The U.S. National Debt is Rising -- But it Won't Affect Social Security
Millions of people rely on Social Security for either full support or supplemental retirement income. In fact, over 22 million people in the U.S. are lifted out of poverty thanks to that government program.
But over the past few years, there have been thousands of headlines explaining that Social Security will begin paying out more than it brings in and that the U.S. national debt is rising. Are the two things connected? Kind of.
They are tied together, but the connection isn't as clear as you might think. In this video from our YouTube channel, we break down how the national debt affects Social Security, and why you don't need to worry about your monthly payments any time soon.
Narrator: Hi, and welcome to The Bottom Line. In this video we're going to take a look at how the rising national debt isn't as big of a problem for Social Security as you might think.
For the past eight decades, Social Security has been providing a financial foundation for our nation's retired workforce.
Today, over 22 million people are lifted out of poverty as a result of their monthly payout, and more than 15 million of these folks are retired workers.
If Social Security didn't exist, elderly poverty rates would soar, and the long-term disabled would also be in pretty big financial trouble.
But Social Security is facing some very real challenges.
The program will begin spending more money than it collects in 2020. And the nearly $2.9 trillion currently in asset reserves will be completely exhausted by the year 2035.
Unless additional revenue is generated and expenditure cuts made, an across-the-board benefit reduction of up to 23% could await retired workers.
But this isn't the only cash crunch pundits have suggested could threaten Social Security.
There's also the belief that our nation's growing debt level could compromise the ability of the federal government to make good on its outstanding debt.
So what does the federal debt and Social Security have in common?
Well, Social Security uses its asset reserves to buy bonds and other investments.

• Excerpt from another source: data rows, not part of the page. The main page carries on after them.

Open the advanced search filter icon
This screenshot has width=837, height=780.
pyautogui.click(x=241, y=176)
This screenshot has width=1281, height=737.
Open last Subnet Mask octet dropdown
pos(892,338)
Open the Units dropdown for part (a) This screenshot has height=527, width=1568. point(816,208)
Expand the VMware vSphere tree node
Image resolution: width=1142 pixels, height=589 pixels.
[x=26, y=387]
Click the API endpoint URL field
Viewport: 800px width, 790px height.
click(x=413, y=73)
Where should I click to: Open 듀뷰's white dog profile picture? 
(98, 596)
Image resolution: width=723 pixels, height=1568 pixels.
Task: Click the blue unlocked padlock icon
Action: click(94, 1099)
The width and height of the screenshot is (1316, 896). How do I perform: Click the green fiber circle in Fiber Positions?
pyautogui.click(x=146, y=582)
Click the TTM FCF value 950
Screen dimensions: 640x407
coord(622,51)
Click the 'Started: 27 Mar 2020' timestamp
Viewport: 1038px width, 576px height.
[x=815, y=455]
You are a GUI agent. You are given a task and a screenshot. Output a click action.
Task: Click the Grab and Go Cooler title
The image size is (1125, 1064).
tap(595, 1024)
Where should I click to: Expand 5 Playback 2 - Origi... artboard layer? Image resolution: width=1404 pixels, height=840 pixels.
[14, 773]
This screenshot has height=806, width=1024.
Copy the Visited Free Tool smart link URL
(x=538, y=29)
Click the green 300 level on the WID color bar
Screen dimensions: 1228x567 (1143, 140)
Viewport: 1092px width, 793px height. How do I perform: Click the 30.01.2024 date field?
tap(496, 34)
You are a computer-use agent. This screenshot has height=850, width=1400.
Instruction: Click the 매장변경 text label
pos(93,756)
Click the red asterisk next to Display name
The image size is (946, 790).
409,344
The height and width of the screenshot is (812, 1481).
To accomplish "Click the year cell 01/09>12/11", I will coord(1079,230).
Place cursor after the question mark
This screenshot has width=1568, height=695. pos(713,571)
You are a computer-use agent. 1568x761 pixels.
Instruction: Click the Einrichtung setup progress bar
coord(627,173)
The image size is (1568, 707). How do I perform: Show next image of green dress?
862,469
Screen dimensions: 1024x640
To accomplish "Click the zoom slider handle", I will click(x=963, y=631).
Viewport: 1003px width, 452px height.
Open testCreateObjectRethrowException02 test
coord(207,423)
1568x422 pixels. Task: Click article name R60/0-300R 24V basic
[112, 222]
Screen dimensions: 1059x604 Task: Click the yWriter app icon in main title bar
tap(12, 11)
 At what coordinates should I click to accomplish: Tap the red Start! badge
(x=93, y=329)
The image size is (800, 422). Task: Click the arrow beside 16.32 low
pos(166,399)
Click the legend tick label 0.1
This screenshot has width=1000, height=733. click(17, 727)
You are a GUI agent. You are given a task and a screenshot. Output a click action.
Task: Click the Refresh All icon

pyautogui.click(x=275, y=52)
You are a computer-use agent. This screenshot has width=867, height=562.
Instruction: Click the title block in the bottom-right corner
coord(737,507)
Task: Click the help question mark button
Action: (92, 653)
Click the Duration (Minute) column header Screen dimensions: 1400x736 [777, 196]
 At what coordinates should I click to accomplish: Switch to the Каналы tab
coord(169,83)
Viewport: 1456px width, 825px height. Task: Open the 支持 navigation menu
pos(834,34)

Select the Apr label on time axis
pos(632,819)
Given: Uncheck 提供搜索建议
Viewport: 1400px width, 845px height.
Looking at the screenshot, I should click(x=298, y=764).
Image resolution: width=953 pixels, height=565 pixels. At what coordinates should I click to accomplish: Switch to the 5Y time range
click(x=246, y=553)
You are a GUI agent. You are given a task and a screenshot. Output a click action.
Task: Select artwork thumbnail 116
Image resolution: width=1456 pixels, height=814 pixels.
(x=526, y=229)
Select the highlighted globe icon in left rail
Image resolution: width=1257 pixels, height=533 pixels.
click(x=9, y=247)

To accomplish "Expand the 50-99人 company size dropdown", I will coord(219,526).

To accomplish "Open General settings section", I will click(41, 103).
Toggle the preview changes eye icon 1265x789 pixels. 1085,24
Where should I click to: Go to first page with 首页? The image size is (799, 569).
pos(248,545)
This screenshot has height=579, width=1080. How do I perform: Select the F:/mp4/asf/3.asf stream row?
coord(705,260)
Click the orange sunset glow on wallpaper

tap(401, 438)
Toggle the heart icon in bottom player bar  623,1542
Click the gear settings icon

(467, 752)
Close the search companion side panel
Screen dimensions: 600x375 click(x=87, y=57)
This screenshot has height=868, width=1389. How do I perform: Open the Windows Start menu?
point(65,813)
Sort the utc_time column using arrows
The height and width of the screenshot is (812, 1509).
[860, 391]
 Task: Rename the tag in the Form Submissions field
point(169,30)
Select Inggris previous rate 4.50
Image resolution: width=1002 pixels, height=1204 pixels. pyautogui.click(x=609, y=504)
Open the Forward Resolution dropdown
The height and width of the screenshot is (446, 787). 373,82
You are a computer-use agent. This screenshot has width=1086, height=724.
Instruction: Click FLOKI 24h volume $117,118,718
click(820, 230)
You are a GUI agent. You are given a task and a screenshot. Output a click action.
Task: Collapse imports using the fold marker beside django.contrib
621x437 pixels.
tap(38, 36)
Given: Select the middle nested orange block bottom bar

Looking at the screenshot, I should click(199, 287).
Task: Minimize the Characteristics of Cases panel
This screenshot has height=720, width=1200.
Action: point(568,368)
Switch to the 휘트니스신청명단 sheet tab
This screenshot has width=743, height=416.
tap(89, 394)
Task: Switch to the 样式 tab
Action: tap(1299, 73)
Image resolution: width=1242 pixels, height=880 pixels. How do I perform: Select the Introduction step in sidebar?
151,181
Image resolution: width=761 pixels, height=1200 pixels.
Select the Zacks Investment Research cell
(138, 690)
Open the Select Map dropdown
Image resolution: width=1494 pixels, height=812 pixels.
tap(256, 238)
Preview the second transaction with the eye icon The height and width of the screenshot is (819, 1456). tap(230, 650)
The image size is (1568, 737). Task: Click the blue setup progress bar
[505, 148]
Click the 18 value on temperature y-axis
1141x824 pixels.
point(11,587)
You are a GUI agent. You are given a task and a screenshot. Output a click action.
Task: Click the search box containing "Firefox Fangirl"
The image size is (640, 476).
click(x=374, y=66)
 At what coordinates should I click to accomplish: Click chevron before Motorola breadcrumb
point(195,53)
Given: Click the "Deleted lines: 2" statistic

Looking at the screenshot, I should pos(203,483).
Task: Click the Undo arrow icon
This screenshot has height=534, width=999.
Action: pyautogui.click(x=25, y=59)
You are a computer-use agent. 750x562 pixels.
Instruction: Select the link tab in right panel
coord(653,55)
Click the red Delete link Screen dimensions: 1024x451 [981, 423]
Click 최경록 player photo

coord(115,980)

And then the federal government borrows some of this cash to fund general revenue line items.
Social Security then receives interest payments from the federal government until the bonds mature.
The concern is that if the national debt rises too high, then the federal government won't be able to repay the interest it owes to the Social Security program.
But for that scenario to play out, national debt levels and interest rates would probably have to climb significantly from where they are now.
In other words, this is something that would happen generations down the road.
Additionally, Social Security's asset reserves are expected to be completely exhausted by 2035, which is well before the federal government's debt levels would be in the danger zone.
Without any excess cash, no special-issue bonds would be purchased by the federal government and, therefore, no interest payments would need to be made.
The other concern some people have is that rising national debt levels could negatively affect the federal government's General Fund.
But Social Security is not part of the General Fund.
Instead, it has three separate sources of funding, two of which are recurring sources of revenue for the program.
Most of Social Security's revenue comes from a payroll tax on earned income, as well as the taxation of benefits.
The Bottom Line is that as long as Americans continue to work and earn income, these two sources of recurring revenue ensure that there will always be money flowing into Social Security that's completely independent of our country's national debt.